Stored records
+-------+
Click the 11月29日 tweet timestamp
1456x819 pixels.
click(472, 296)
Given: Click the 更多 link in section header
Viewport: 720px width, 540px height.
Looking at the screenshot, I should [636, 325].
+-------+
- _Work instructions_
The lines to copy run from the one containing "Given: Click the 更多 link in section header" through the last line above. Copy them exactly and include nothing else.

- _Reply to the task_
Given: Click the 更多 link in section header
Viewport: 720px width, 540px height.
Looking at the screenshot, I should [636, 325].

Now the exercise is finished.